- _Your assignment_
Lines with the word "agent" in them are the ones to copy from the records.

- _Record extracts_
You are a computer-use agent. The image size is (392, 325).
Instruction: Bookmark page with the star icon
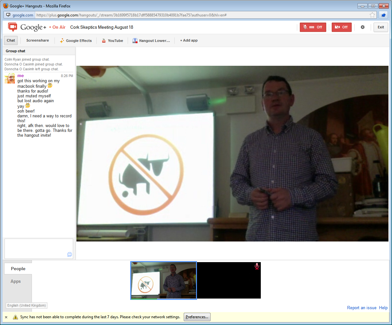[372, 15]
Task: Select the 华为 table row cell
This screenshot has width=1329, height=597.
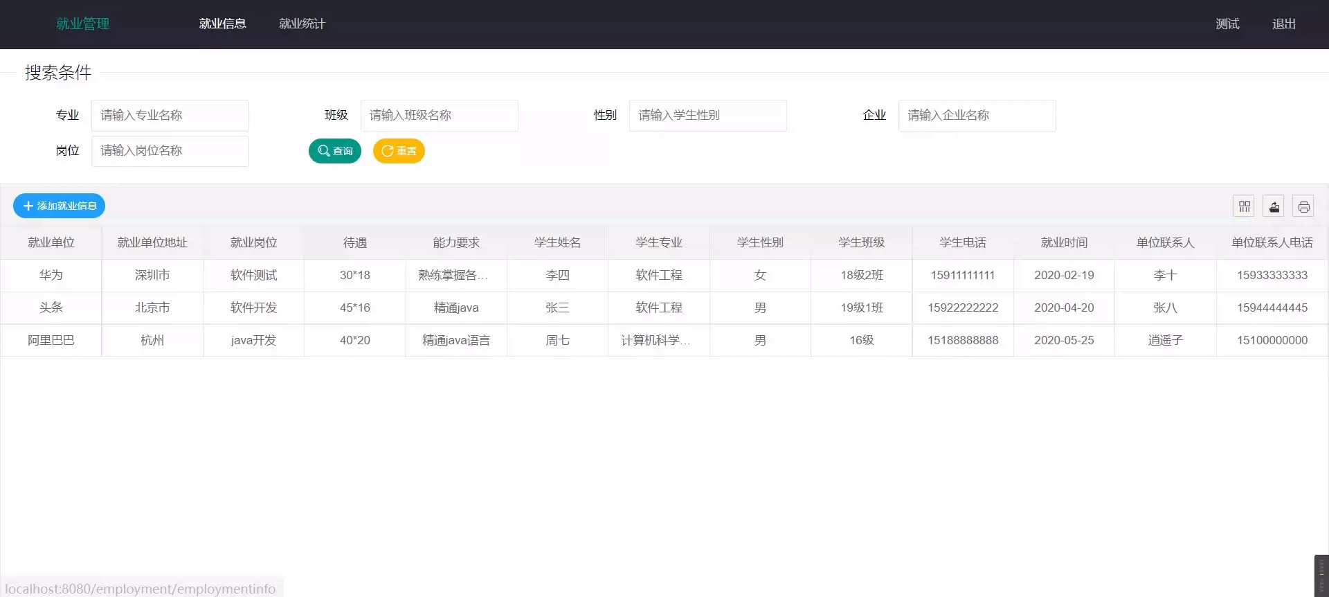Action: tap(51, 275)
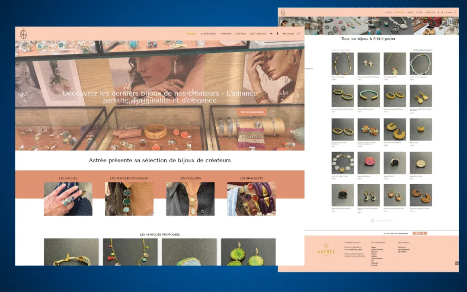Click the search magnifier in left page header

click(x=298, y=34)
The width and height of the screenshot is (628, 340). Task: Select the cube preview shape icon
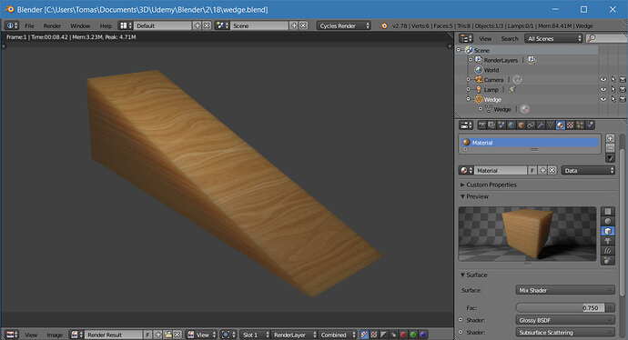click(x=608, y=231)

---

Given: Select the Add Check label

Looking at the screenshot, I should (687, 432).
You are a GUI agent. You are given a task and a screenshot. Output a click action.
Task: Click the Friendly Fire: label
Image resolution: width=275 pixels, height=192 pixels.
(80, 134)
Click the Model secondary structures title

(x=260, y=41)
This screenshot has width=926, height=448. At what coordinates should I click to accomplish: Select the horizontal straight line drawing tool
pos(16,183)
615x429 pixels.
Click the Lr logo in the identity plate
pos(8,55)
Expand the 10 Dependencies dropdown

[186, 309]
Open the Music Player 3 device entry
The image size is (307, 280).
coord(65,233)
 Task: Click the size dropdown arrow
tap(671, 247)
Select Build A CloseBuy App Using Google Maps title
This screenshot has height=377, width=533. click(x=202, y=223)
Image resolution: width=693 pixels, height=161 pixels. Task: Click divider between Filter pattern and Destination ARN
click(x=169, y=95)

- _Exercise solution_
You are a computer-use agent. The image size is (392, 325).
You are a GUI agent. You are given a task and a screenshot. Output a click action.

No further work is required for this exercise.